+
+ imask = ~mask;
+
+ /* Top bits are different, so crossed a boundary */
+ if ((start & imask) != (end & imask))
+ return true;
+
+ return false;
+}
+
I'm not sure what is going on with your mail client here.
Shall we ensure here that we don't cross max limit of atomic write supported by
device? It seems that if the boundary size is not advertized by the device
(in fact, I have one NVMe drive which has boundary size zero i.e. nabo/nabspf/
nawupf are all zero but awupf is non-zero) then we (unconditionally) allow
merging. However it may be possible that post merging the total size of the
request may exceed the atomic-write-unit-max-size supported by the device and
if that happens then most probably we would be able to catch it very late in
the driver code (if the device is NVMe).
So is it a good idea to validate here whether we could potentially exceed
the atomic-write-max-unit-size supported by device before we allow merging?

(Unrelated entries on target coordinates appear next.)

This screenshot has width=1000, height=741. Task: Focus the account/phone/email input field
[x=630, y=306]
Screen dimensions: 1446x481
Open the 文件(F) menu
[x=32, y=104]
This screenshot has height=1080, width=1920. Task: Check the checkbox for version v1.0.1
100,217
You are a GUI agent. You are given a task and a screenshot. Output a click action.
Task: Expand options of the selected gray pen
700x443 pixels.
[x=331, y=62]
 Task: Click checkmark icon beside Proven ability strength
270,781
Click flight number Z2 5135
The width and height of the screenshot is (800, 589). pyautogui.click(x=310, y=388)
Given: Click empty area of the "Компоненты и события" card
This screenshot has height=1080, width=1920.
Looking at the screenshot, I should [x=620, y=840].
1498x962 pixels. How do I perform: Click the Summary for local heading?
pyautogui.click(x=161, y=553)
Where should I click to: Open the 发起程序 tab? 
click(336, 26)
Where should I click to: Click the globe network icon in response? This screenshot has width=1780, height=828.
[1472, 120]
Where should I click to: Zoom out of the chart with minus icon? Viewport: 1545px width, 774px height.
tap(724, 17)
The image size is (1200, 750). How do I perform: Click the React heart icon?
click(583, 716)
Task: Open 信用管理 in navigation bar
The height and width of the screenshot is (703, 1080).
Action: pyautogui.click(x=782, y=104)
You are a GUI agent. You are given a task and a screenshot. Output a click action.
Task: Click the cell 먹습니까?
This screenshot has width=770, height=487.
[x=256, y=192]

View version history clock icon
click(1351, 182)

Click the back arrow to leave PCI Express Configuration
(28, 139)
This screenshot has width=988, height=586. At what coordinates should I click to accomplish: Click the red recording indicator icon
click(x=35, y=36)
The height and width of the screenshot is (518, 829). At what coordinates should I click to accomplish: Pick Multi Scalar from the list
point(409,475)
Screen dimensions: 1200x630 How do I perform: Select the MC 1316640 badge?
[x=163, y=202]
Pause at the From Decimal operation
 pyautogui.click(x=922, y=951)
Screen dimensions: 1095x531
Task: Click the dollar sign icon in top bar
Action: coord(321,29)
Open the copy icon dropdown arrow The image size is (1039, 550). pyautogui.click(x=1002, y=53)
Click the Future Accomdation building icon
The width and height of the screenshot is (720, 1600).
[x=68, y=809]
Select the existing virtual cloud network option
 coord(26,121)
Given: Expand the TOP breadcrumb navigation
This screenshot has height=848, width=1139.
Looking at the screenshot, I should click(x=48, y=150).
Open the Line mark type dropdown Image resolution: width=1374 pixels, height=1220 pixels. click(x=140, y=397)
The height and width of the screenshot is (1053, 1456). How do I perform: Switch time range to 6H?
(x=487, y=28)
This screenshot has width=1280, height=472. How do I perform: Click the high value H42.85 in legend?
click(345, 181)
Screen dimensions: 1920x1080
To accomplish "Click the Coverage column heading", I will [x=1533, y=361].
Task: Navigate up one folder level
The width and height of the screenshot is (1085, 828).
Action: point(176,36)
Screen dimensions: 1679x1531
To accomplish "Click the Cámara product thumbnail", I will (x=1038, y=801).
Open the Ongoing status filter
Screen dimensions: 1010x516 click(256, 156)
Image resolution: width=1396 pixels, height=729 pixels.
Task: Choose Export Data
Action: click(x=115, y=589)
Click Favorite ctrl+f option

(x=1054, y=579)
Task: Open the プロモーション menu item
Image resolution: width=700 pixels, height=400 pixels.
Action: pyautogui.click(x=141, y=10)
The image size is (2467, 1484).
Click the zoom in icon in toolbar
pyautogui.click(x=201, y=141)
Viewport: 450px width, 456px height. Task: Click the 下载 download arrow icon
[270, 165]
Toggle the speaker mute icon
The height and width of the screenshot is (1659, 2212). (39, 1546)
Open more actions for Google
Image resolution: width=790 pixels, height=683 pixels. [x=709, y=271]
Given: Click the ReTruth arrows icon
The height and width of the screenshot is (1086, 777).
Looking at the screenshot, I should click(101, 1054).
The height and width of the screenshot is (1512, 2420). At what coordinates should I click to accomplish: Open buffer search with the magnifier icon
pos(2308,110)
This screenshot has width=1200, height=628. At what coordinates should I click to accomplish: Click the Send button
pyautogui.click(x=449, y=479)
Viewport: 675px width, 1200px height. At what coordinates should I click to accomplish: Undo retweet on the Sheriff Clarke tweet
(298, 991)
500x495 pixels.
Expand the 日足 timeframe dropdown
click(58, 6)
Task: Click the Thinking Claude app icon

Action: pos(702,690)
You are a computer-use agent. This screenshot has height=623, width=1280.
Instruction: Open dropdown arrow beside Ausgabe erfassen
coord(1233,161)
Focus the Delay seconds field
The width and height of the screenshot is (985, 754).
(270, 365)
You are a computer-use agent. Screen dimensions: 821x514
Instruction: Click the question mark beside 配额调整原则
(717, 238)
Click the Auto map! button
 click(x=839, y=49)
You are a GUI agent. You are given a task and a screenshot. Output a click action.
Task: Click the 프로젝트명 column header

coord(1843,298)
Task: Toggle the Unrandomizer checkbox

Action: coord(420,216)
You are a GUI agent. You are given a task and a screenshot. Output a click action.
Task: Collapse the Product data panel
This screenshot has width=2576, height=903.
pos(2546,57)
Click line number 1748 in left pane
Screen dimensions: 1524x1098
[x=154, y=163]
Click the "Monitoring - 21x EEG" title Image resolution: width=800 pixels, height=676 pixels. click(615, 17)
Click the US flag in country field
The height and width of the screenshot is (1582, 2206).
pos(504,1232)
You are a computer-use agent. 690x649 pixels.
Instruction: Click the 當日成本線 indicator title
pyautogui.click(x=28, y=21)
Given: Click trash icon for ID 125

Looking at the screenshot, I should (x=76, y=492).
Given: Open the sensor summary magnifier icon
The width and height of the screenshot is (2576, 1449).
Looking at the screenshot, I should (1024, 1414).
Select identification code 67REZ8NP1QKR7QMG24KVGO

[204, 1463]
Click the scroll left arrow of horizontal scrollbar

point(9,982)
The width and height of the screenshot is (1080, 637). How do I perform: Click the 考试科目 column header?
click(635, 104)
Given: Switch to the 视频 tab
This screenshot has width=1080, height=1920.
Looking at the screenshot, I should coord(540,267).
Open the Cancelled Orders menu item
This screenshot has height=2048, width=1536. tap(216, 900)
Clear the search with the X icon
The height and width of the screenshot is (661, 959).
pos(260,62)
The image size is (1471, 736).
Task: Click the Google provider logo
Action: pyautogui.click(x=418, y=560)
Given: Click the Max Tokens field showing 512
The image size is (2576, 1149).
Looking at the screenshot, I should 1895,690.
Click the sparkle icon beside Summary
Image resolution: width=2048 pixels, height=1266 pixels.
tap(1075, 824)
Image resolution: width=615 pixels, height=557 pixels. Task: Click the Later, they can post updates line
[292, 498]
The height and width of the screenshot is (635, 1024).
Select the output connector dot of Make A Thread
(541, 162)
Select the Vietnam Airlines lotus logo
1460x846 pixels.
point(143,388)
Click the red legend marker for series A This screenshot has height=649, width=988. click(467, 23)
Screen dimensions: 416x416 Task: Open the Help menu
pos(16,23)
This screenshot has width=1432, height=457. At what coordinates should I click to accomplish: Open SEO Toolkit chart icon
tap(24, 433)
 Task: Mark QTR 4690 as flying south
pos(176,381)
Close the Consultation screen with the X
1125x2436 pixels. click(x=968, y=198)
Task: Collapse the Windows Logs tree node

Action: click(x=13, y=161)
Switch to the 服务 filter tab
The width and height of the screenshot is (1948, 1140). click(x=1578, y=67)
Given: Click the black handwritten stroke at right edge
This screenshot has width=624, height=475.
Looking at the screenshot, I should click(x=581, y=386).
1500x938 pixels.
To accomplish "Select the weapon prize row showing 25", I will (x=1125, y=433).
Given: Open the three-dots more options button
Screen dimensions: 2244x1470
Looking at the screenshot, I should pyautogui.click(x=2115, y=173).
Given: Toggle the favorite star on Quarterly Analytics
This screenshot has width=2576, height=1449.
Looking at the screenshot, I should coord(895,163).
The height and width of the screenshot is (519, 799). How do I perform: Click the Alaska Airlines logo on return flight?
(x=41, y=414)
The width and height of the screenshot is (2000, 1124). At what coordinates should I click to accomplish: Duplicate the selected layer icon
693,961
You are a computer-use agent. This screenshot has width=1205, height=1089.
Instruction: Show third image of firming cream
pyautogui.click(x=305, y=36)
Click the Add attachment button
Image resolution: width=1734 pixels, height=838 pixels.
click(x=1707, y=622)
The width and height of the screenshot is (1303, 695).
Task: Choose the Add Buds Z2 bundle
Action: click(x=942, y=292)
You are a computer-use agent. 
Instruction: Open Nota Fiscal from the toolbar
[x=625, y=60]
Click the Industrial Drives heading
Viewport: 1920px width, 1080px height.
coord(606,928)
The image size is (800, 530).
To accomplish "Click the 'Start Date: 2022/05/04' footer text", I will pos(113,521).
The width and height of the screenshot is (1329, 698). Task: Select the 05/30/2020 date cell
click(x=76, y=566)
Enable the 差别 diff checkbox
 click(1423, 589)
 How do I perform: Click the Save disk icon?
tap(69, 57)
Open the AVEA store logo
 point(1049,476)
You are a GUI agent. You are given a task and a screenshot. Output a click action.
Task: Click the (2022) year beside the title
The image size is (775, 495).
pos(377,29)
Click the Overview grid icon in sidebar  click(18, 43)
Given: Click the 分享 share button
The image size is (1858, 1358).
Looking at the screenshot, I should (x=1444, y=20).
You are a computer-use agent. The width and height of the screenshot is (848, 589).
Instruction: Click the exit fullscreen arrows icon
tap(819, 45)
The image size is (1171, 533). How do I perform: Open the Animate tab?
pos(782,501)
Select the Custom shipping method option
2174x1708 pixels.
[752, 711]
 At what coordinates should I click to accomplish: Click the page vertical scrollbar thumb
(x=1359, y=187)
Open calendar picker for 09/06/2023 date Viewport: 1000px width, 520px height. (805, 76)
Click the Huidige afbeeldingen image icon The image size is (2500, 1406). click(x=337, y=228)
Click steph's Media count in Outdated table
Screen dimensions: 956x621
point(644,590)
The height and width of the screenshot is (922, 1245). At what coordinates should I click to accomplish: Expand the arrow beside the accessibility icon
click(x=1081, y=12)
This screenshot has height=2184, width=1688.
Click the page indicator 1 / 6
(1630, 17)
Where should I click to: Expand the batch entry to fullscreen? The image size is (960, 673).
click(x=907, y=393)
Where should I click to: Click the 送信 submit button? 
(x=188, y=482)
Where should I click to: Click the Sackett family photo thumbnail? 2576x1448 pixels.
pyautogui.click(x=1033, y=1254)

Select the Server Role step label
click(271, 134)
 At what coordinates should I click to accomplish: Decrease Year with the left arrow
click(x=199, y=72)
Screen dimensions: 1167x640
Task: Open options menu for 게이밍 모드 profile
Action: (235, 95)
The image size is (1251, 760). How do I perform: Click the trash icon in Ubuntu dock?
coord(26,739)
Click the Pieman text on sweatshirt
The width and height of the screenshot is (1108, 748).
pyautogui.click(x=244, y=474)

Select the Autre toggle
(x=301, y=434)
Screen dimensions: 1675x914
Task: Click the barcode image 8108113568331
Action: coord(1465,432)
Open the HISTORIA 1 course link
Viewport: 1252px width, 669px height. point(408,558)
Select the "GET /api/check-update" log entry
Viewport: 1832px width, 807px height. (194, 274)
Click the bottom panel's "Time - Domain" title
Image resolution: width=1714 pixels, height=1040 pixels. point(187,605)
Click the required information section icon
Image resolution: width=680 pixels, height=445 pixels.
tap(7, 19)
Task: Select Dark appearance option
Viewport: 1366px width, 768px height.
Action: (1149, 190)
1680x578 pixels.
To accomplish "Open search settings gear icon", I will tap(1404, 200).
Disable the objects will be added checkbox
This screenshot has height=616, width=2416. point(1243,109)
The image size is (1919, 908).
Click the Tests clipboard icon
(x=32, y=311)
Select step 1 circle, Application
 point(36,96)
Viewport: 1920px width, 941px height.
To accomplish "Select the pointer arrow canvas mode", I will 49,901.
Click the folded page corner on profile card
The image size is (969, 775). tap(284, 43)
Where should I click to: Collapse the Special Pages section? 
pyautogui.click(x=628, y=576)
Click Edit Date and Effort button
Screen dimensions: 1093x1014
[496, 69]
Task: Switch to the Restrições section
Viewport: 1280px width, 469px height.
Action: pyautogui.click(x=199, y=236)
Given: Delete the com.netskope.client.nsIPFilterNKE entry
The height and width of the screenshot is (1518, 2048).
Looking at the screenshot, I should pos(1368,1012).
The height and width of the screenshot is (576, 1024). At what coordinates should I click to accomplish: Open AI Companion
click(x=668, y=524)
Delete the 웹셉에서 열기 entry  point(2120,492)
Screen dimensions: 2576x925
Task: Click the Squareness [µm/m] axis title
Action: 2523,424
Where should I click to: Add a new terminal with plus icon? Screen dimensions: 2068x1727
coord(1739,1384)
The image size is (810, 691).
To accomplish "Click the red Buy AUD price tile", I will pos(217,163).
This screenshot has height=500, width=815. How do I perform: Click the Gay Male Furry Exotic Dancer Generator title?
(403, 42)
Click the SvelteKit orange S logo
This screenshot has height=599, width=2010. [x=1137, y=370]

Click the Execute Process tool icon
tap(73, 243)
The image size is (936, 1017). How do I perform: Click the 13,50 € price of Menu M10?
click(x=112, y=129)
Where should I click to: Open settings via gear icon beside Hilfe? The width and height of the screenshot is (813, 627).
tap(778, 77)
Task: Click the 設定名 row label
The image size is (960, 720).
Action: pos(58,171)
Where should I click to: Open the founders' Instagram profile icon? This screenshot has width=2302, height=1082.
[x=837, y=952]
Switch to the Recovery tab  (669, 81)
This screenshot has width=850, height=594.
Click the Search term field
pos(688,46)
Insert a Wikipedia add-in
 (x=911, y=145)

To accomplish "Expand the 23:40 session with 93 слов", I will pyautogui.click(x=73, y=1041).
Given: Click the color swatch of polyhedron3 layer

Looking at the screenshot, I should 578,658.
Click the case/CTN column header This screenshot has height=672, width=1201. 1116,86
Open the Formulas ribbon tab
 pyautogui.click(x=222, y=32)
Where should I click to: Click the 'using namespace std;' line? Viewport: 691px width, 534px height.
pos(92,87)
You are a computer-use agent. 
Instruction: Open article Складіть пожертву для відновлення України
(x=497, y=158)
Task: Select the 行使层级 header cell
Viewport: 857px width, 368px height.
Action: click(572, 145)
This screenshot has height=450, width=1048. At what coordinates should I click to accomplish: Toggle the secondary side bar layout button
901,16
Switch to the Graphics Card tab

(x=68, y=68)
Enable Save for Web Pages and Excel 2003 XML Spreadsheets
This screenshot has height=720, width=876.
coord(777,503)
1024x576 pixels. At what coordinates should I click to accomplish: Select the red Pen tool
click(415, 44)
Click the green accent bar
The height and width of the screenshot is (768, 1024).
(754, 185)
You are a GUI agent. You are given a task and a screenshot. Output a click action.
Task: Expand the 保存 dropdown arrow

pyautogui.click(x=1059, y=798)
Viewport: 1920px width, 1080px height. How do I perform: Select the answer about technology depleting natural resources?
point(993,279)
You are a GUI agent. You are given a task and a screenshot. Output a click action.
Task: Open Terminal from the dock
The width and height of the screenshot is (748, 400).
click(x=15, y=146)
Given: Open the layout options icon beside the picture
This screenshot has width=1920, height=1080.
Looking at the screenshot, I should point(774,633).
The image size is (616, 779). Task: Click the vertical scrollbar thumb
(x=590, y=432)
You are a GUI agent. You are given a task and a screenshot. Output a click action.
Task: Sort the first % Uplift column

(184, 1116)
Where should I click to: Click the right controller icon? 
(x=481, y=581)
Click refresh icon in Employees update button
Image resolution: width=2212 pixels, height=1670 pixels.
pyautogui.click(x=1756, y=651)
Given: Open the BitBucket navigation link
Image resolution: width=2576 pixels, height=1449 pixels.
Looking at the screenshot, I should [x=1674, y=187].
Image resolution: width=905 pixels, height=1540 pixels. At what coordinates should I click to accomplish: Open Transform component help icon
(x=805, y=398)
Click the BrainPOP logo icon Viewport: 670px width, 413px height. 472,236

Note that we have atomic_write_max_bytes and atomic_write_max_unit_size,
and they are not always the same thing.
In case we exceed the atomic-write-max-unit-size post merge then don't allow
merging?
We check this elsewhere. I just expanded the normal check for max
request size to cover atomic writes.
Normally we check that a merged request would not exceed max_sectors
value, and this max_sectors value can be got from
blk_queue_get_max_sectors().
So if you check a function like ll_back_merge_fn(), we have a merging
size check:
if (blk_rq_sectors(req) + bio_sectors(bio) >
blk_rq_get_max_sectors(req, blk_rq_pos(req))) {
req_set_nomerge(req->q, req);
return 0;
}
And here the blk_rq_get_max_sectors() -> blk_queue_get_max_sectors()
call now also supports atomic writes (see patch #7):
@@ -167,7 +167,16 @@ static inline unsigned get_max_io_size(struct bio *bio,
{
...
+ if (bio->bi_opf & REQ_ATOMIC)
+ max_sectors = lim->atomic_write_max_sectors;
+ else
+ max_sectors = lim->max_sectors;
Note that we do not allow merging of atomic and non-atomic writes.